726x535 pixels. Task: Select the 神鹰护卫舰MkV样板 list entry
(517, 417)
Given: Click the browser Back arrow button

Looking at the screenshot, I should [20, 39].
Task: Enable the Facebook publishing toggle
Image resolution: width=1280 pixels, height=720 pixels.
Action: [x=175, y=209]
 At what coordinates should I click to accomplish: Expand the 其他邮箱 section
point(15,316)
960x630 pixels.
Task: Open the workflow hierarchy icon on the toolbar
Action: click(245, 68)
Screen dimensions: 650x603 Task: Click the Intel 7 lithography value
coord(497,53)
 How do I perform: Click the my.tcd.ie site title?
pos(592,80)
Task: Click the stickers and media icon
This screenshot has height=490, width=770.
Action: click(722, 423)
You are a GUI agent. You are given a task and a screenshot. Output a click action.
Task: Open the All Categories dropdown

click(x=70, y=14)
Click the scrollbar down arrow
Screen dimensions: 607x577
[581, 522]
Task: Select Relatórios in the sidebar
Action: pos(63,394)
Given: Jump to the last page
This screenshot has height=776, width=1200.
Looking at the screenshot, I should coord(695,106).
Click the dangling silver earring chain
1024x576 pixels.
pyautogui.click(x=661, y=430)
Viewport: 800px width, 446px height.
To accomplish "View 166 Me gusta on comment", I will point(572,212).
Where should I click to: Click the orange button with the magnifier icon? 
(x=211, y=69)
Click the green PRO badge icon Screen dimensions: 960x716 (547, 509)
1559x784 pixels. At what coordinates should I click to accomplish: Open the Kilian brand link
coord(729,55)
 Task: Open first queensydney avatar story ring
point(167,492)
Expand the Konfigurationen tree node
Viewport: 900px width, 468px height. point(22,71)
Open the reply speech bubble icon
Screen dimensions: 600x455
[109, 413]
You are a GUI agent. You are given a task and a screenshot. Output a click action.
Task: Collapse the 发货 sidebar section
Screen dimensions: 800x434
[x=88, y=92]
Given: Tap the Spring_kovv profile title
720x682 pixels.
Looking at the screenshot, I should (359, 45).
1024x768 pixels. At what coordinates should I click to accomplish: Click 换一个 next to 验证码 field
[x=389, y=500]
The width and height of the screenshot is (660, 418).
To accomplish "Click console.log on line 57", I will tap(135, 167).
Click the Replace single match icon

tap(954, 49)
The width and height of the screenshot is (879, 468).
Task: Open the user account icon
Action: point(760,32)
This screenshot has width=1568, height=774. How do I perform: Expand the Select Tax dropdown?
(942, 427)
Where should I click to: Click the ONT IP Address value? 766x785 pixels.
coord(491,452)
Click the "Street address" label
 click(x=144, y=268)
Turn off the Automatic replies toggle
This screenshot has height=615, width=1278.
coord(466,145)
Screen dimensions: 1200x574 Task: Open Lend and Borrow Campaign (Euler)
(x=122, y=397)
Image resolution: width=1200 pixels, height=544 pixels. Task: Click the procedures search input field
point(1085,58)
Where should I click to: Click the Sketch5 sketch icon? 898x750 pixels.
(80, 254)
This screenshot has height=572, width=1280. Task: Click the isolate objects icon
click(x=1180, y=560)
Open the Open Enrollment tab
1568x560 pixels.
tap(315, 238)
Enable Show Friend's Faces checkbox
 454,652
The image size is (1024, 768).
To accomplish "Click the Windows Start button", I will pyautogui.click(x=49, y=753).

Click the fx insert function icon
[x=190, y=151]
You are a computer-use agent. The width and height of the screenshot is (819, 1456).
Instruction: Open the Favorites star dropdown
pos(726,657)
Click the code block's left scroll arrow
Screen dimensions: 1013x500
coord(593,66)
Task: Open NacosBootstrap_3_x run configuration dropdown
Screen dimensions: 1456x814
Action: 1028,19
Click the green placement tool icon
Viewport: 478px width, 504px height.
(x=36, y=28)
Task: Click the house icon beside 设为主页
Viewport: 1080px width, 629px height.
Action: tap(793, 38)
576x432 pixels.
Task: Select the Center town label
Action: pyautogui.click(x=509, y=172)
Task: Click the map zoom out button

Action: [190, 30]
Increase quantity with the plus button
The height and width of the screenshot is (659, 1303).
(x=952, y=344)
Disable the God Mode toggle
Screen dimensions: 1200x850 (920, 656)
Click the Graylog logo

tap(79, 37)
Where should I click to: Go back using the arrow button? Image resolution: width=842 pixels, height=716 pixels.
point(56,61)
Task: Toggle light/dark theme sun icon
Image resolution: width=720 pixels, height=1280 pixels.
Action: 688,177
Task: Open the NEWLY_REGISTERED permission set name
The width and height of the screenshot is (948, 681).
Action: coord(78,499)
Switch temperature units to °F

Instructions to follow –
Reproduce the entries in full, exactly as written.

Your solution –
726x535 pixels. Task: Select the 神鹰护卫舰MkV样板 list entry
(517, 417)
Given: Click the browser Back arrow button

Looking at the screenshot, I should [20, 39].
Task: Enable the Facebook publishing toggle
Image resolution: width=1280 pixels, height=720 pixels.
Action: [x=175, y=209]
 At what coordinates should I click to accomplish: Expand the 其他邮箱 section
point(15,316)
960x630 pixels.
Task: Open the workflow hierarchy icon on the toolbar
Action: click(245, 68)
Screen dimensions: 650x603 Task: Click the Intel 7 lithography value
coord(497,53)
 How do I perform: Click the my.tcd.ie site title?
pos(592,80)
Task: Click the stickers and media icon
This screenshot has height=490, width=770.
Action: click(722, 423)
You are a GUI agent. You are given a task and a screenshot. Output a click action.
Task: Open the All Categories dropdown

click(x=70, y=14)
Click the scrollbar down arrow
Screen dimensions: 607x577
[581, 522]
Task: Select Relatórios in the sidebar
Action: pos(63,394)
Given: Jump to the last page
This screenshot has height=776, width=1200.
Looking at the screenshot, I should coord(695,106).
Click the dangling silver earring chain
1024x576 pixels.
pyautogui.click(x=661, y=430)
Viewport: 800px width, 446px height.
To accomplish "View 166 Me gusta on comment", I will point(572,212).
Where should I click to: Click the orange button with the magnifier icon? 
(x=211, y=69)
Click the green PRO badge icon Screen dimensions: 960x716 (547, 509)
1559x784 pixels. At what coordinates should I click to accomplish: Open the Kilian brand link
coord(729,55)
 Task: Open first queensydney avatar story ring
point(167,492)
Expand the Konfigurationen tree node
Viewport: 900px width, 468px height. point(22,71)
Open the reply speech bubble icon
Screen dimensions: 600x455
[109, 413]
You are a GUI agent. You are given a task and a screenshot. Output a click action.
Task: Collapse the 发货 sidebar section
Screen dimensions: 800x434
[x=88, y=92]
Given: Tap the Spring_kovv profile title
720x682 pixels.
Looking at the screenshot, I should (359, 45).
1024x768 pixels. At what coordinates should I click to accomplish: Click 换一个 next to 验证码 field
[x=389, y=500]
The width and height of the screenshot is (660, 418).
To accomplish "Click console.log on line 57", I will tap(135, 167).
Click the Replace single match icon

tap(954, 49)
The width and height of the screenshot is (879, 468).
Task: Open the user account icon
Action: point(760,32)
This screenshot has width=1568, height=774. How do I perform: Expand the Select Tax dropdown?
(942, 427)
Where should I click to: Click the ONT IP Address value? 766x785 pixels.
coord(491,452)
Click the "Street address" label
 click(x=144, y=268)
Turn off the Automatic replies toggle
This screenshot has height=615, width=1278.
coord(466,145)
Screen dimensions: 1200x574 Task: Open Lend and Borrow Campaign (Euler)
(x=122, y=397)
Image resolution: width=1200 pixels, height=544 pixels. Task: Click the procedures search input field
point(1085,58)
Where should I click to: Click the Sketch5 sketch icon? 898x750 pixels.
(80, 254)
This screenshot has height=572, width=1280. Task: Click the isolate objects icon
click(x=1180, y=560)
Open the Open Enrollment tab
1568x560 pixels.
tap(315, 238)
Enable Show Friend's Faces checkbox
 454,652
The image size is (1024, 768).
To accomplish "Click the Windows Start button", I will pyautogui.click(x=49, y=753).

Click the fx insert function icon
[x=190, y=151]
You are a computer-use agent. The width and height of the screenshot is (819, 1456).
Instruction: Open the Favorites star dropdown
pos(726,657)
Click the code block's left scroll arrow
Screen dimensions: 1013x500
coord(593,66)
Task: Open NacosBootstrap_3_x run configuration dropdown
Screen dimensions: 1456x814
Action: 1028,19
Click the green placement tool icon
Viewport: 478px width, 504px height.
(x=36, y=28)
Task: Click the house icon beside 设为主页
Viewport: 1080px width, 629px height.
Action: tap(793, 38)
576x432 pixels.
Task: Select the Center town label
Action: pyautogui.click(x=509, y=172)
Task: Click the map zoom out button

Action: [190, 30]
Increase quantity with the plus button
The height and width of the screenshot is (659, 1303).
(x=952, y=344)
Disable the God Mode toggle
Screen dimensions: 1200x850 (920, 656)
Click the Graylog logo

tap(79, 37)
Where should I click to: Go back using the arrow button? Image resolution: width=842 pixels, height=716 pixels.
point(56,61)
Task: Toggle light/dark theme sun icon
Image resolution: width=720 pixels, height=1280 pixels.
Action: 688,177
Task: Open the NEWLY_REGISTERED permission set name
The width and height of the screenshot is (948, 681).
Action: coord(78,499)
Switch temperature units to °F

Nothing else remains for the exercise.